■ What you should do: Can you retype the rows from the line containing "Open the Careers" through the line containing "pyautogui.click(x=71, y=79)", both included?

(begin)

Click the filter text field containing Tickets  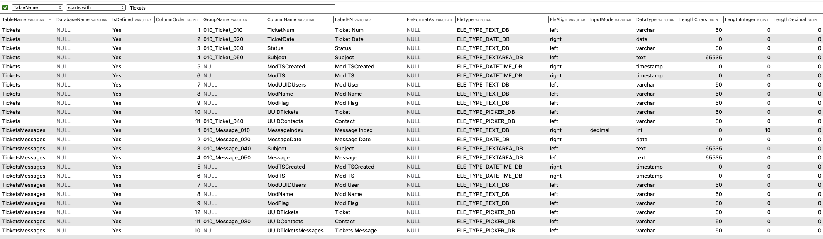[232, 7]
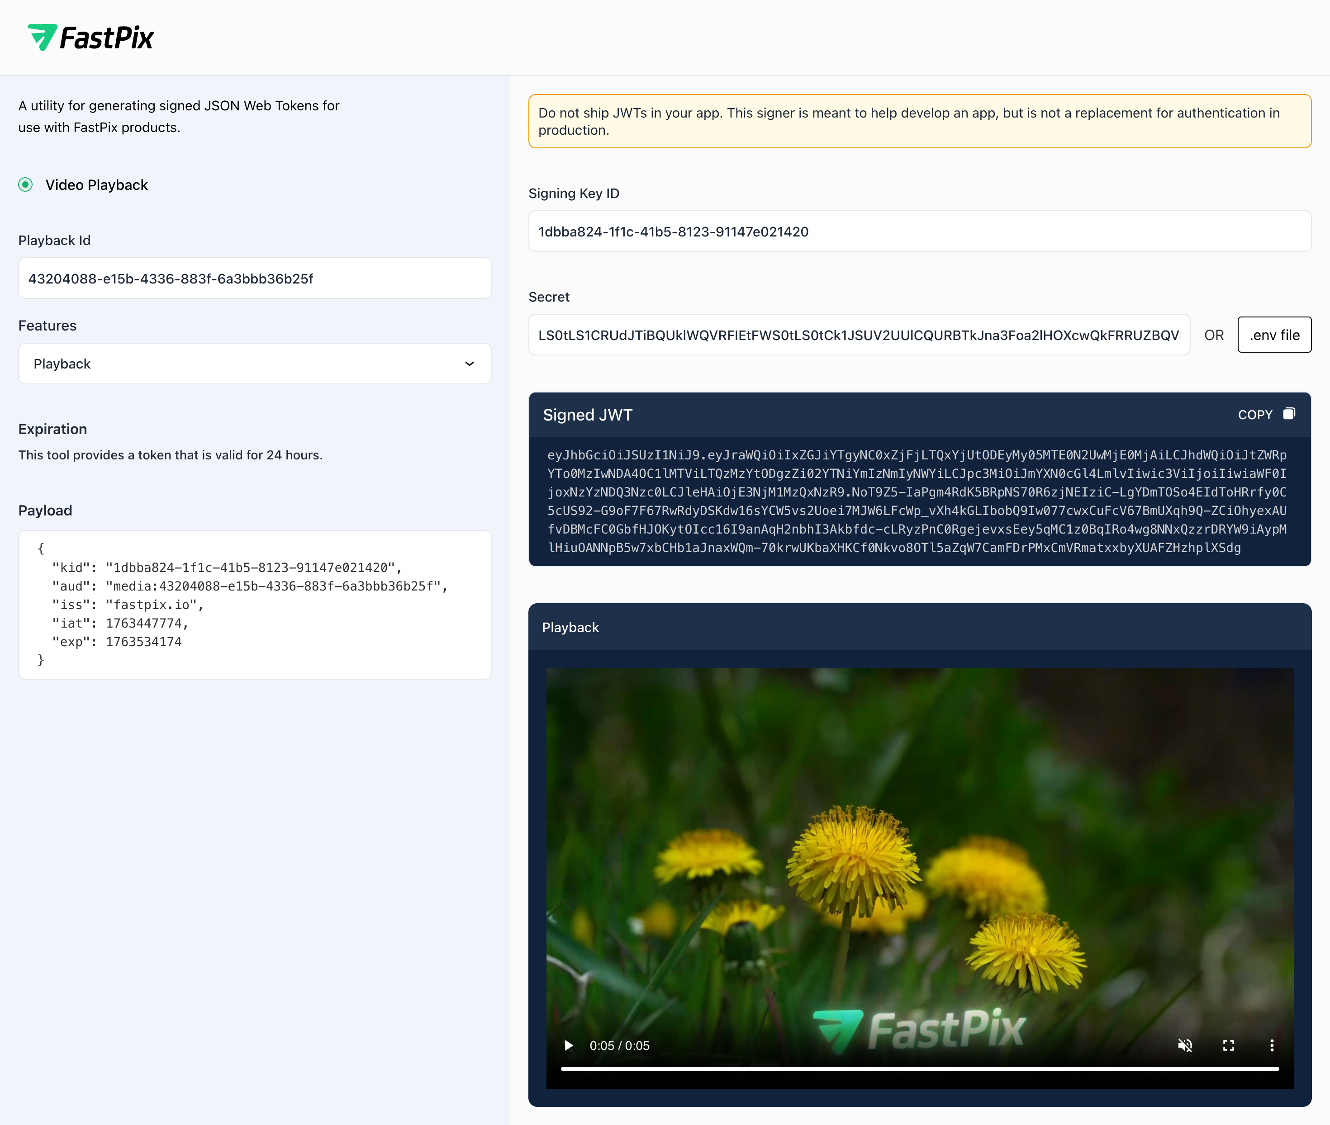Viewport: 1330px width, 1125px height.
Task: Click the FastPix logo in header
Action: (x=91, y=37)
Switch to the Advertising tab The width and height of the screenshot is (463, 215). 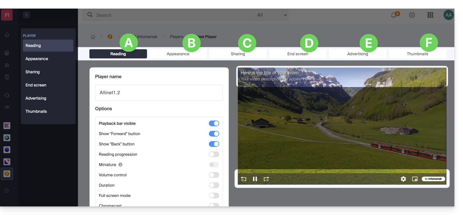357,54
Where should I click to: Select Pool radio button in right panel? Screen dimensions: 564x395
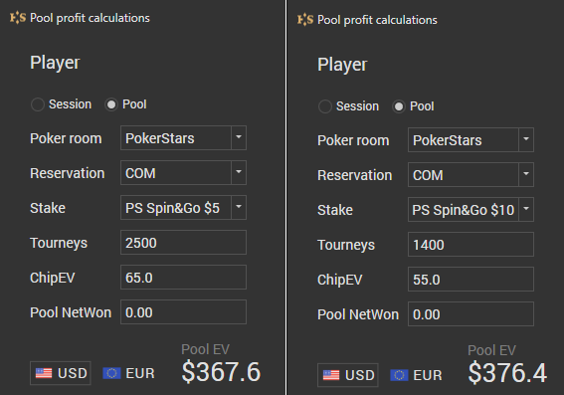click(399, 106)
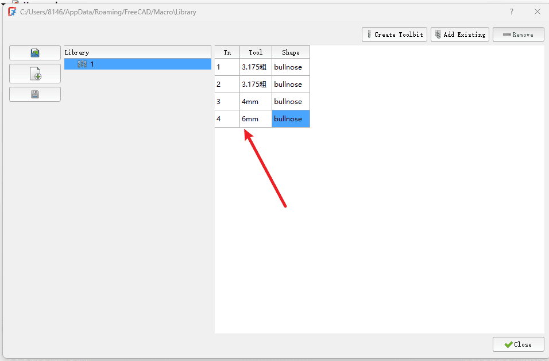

(end)
(begin)

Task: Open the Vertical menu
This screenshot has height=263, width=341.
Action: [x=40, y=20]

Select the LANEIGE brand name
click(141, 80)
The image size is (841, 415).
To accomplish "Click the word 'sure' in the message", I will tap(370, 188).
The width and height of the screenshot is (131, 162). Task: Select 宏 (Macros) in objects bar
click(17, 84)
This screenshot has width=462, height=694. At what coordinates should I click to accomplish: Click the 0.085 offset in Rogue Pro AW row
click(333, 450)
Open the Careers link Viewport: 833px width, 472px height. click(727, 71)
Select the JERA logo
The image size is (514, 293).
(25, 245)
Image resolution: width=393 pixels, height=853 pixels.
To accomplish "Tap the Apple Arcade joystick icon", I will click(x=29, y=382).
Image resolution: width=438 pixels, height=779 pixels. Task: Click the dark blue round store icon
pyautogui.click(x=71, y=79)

(end)
(begin)

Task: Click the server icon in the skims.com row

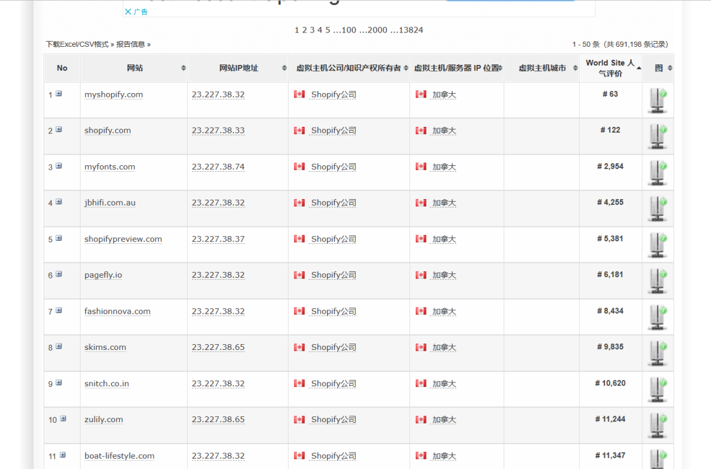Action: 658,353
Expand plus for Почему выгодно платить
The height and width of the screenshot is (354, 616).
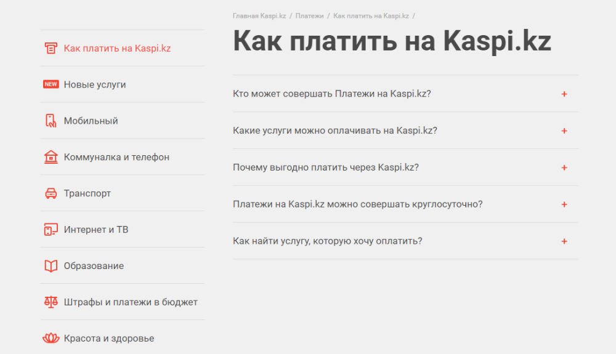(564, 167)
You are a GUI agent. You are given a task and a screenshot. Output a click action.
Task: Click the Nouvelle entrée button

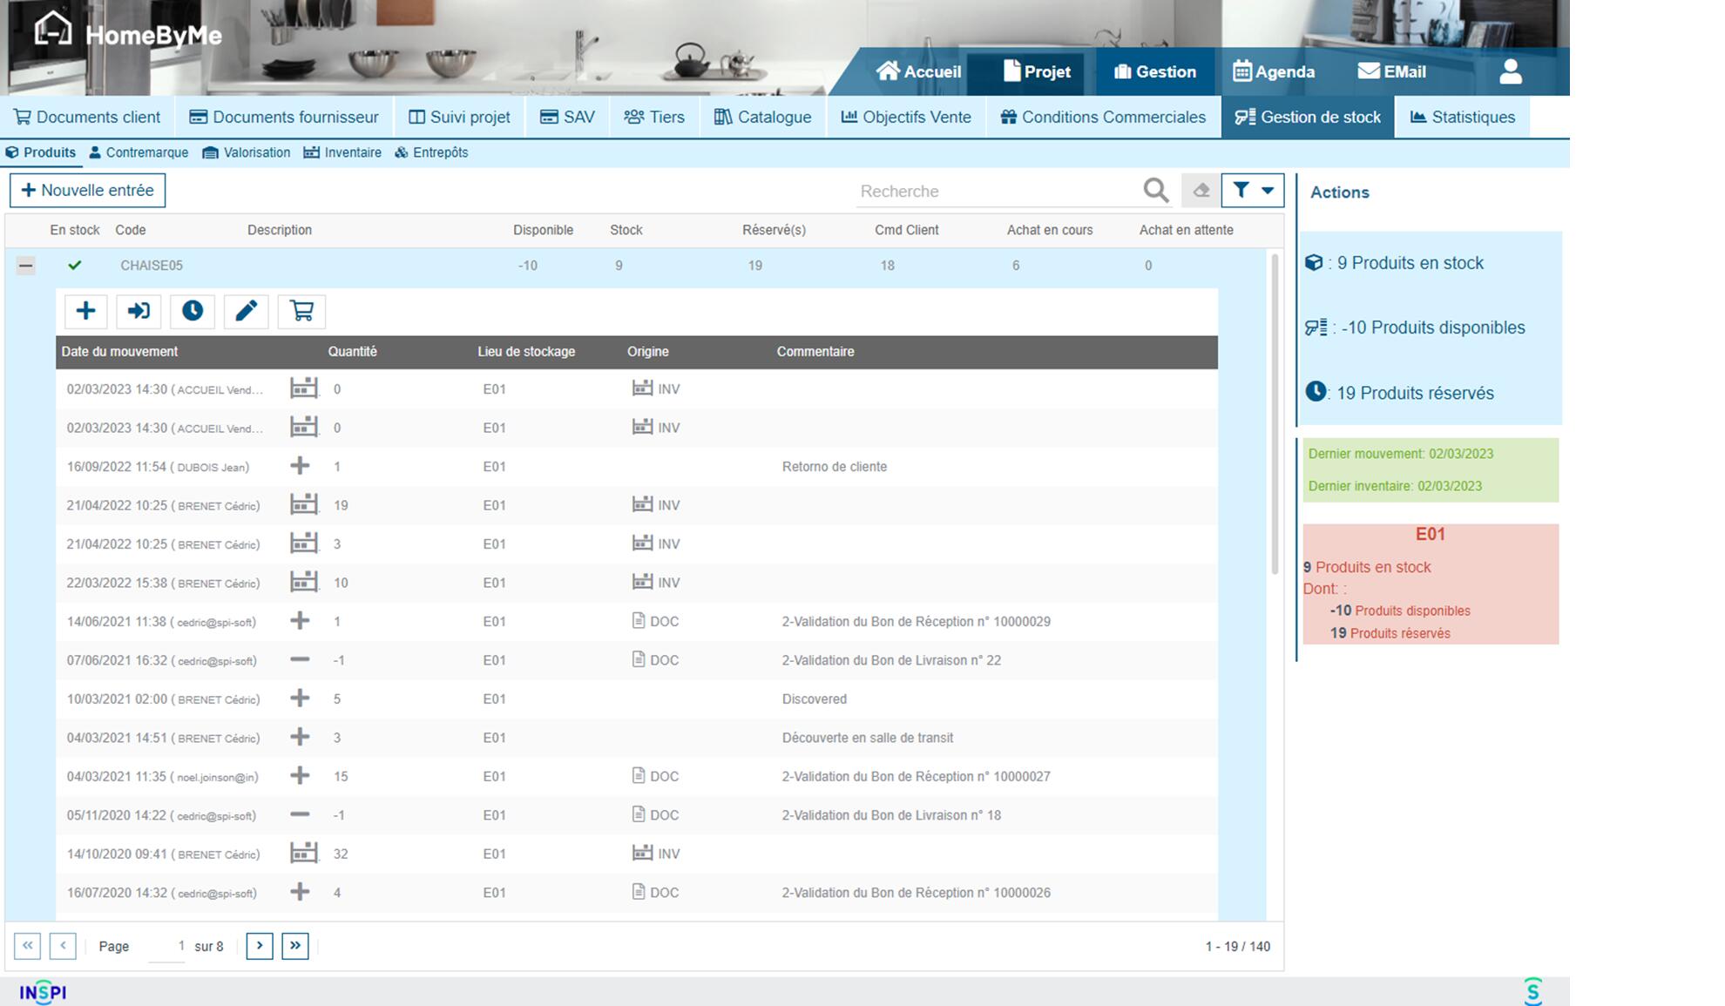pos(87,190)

(end)

■ In response:
Open the Careers link Viewport: 833px width, 472px height. click(727, 71)
Select the JERA logo
The image size is (514, 293).
(25, 245)
Image resolution: width=393 pixels, height=853 pixels.
To accomplish "Tap the Apple Arcade joystick icon", I will click(x=29, y=382).
Image resolution: width=438 pixels, height=779 pixels. Task: Click the dark blue round store icon
pyautogui.click(x=71, y=79)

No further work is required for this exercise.